MOVIE DETAILS • Name: The House Jack Built • Year: 2018 • Country: Denmark, France, Germany, Sweden • Director: Lars von Trier • Main cast: Matt Dillon, Bruno Ganz, Uma Thurman • Runtime: 155 minutes • Production company: Zentropa Entertainments, Centre National du Cinéma et de l’Image, Copenhagen Film Fund • TRAILER |
Lars von Trier hates mankind. I guess at this point anyone who has been following the filmmaker’s work is aware of that. So if The House That Jack Built (2018) is supposed to be about himself, his thoughts, his analysis about history, art, nature and global equilibrium, this must be a punch on the face to what we all represent as a group of societies, as species. All taking the distance of a fictitious character, as an observer from the outside. This movie is like an interview with Lars von Trier by Lars von Trier. He asks the questions and delivers the answers.
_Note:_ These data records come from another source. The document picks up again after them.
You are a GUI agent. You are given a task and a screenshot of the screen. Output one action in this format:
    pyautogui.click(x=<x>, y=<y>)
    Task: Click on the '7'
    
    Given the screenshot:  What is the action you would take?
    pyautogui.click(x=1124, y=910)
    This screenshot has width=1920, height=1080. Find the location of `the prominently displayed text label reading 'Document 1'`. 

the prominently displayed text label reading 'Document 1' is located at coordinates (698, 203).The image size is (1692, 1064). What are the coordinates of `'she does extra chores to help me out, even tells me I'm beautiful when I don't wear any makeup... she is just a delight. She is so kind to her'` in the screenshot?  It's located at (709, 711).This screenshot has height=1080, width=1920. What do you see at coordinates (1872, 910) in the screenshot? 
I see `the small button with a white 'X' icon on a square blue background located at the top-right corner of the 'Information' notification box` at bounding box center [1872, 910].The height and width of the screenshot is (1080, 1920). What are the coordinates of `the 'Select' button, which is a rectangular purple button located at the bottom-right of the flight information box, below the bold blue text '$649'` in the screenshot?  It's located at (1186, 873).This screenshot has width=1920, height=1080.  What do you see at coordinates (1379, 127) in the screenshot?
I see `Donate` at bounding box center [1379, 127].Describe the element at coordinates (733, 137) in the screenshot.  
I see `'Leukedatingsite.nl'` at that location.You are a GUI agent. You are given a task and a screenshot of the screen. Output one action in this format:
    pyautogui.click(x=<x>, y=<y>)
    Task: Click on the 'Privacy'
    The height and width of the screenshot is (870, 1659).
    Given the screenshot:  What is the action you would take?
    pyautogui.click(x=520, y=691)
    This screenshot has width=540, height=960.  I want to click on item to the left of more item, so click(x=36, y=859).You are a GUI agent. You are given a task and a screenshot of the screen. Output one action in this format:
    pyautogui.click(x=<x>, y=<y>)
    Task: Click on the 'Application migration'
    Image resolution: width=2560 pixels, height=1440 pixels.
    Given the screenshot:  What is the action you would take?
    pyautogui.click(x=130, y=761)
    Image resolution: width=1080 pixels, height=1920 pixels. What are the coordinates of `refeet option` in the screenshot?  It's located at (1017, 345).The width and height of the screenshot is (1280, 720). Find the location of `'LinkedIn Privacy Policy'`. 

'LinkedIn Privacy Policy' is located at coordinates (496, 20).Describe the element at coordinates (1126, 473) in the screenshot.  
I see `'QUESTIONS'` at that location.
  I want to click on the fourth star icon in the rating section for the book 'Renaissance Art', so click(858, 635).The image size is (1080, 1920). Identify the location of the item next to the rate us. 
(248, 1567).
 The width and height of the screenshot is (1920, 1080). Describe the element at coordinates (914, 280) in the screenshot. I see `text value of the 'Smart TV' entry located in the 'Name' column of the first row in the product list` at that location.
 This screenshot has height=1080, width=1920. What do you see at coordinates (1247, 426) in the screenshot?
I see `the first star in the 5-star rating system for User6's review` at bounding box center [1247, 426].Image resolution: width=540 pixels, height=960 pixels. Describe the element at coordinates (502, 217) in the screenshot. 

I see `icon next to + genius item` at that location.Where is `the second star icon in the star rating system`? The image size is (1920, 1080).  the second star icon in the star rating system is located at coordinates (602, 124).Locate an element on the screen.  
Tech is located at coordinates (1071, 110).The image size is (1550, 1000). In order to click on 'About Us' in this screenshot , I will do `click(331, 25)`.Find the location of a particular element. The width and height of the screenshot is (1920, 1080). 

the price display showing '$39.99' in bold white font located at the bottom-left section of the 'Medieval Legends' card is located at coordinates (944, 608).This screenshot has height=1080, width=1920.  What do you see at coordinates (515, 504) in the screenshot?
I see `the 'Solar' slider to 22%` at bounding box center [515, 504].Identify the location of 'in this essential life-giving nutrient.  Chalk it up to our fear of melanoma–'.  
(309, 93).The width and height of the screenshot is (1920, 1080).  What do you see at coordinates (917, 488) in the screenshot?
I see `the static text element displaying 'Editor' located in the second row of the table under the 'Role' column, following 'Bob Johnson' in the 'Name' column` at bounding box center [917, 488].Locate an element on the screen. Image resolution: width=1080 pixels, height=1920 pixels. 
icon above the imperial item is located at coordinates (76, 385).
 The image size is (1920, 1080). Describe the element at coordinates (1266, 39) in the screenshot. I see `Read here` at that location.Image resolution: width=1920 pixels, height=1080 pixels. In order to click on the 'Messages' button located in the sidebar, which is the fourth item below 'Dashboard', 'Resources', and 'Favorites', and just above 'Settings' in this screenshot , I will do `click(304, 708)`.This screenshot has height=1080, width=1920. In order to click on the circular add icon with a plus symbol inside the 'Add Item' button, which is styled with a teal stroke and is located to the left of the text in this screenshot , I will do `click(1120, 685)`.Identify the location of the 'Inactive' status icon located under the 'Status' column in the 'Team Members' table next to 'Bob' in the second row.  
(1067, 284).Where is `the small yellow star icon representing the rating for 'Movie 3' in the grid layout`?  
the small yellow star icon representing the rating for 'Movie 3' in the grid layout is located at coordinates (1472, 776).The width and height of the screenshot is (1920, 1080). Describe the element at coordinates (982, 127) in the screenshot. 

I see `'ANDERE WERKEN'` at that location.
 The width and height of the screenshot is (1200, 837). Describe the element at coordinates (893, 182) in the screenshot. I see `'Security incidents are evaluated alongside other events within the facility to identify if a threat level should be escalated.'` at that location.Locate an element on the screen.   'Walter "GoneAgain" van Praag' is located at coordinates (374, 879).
The Jack of the title is a serial killer who while committing his crimes is constantly having endless conversations with a character from his subconscious called Verge. But that is only an excuse from the filmmaker to enter the different subjects he wants to display along the film. Each one of his victims represent some of those things we humans do that disgust Von Trier so much. The director mentioned in an interview for the British newspaper The Guardian in 2017 that “The House That Jack Built (2018) celebrates the idea that life is evil and soulless, which is sadly proven by the recent rise of the Homo trumpus – the rat king“, aiming at the current tenant of the White House in the USA. Although in another interview to the same newspaper this year he stated “I do know a bit about psychopaths. I’ve never killed anyone myself. If I do, it will probably be a journalist”.
Using Jack as the vehicle, Lars von Trier praises art and creative techniques almost to a divine status, as he disregards religion as one of our biggest problems and points out uncountable examples of misbehaves we humans have committed along history. He condemns our conduct towards nature and reflects how stupid, arrogant or foolish we can be. For the Danish director, only art and nature is perfect. We humans are capable of making the best, but, instead, we choose to insult our own heritage by doing the worst.
As it’s common in Lars von Trier movies, The House That Jack Built (2018) is technically impeccable. The images are astonishing, searching always for the beauty in all things, that being a wonderful landscape or a brutal murdering. All the actors are perfect in their roles. The actors playing the victims portrait in a very evident and still measured way the sins they are representing, as Matt Dillon probably delivers the best performance of his career being either cold as ice, erudite as a Greek philosopher or ingenious as a kid opening the gifts on Christmas time on each required moment. Some of the different states of mind a naive intellectual like Lars von Trier has chosen to picture in the movie.
The House That Jack Built (2018) is not for everyone. And probably one must be of knowledge of some of the previous titles of this very personal director to get the whole picture here. Lars von Trier is a very personal and smart filmmaker, but he also has a huge vanity. One thing is for sure, if you are searching for a happy story don’t get even close of this movie. Nor any of the previous works of this filmmaker. Von Trier is a provocateur and he’s pissed at the world, he totally has his right to be and I agree with him in many many things. And he has found in Jack the perfect sidekick to commit his desired crimes, at least as a fiction piece. Thank you again, Lars.